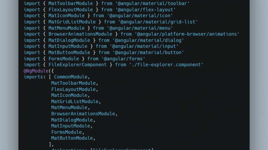Click the FileExplorerComponent import name
The height and width of the screenshot is (150, 268).
point(78,64)
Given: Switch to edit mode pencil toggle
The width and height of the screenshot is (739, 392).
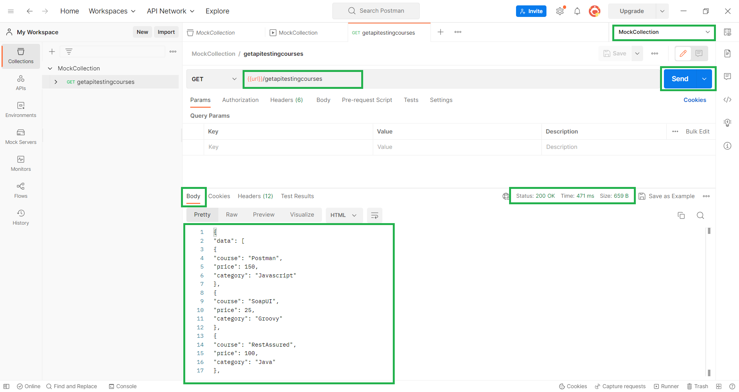Looking at the screenshot, I should [683, 53].
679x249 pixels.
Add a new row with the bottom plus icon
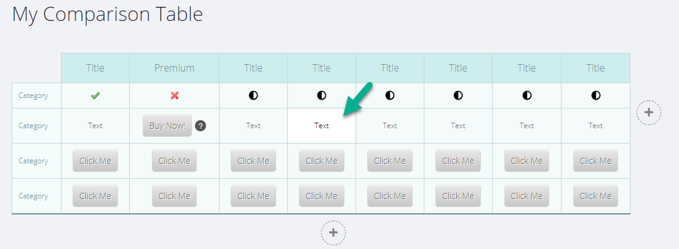[333, 233]
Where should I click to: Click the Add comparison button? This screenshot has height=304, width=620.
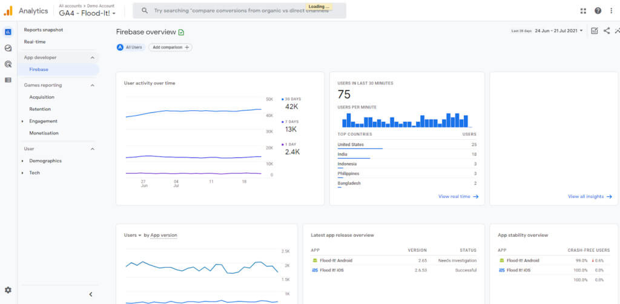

******

**Task item**
Repeat exactly the lines from the one containing "The width and" to the last line of the data above, both included, and write no pictures into the copy.

**Response to the task**
The width and height of the screenshot is (739, 392).
Looking at the screenshot, I should [683, 53].
679x249 pixels.
Add a new row with the bottom plus icon
[333, 233]
Where should I click to: Click the Add comparison button? This screenshot has height=304, width=620.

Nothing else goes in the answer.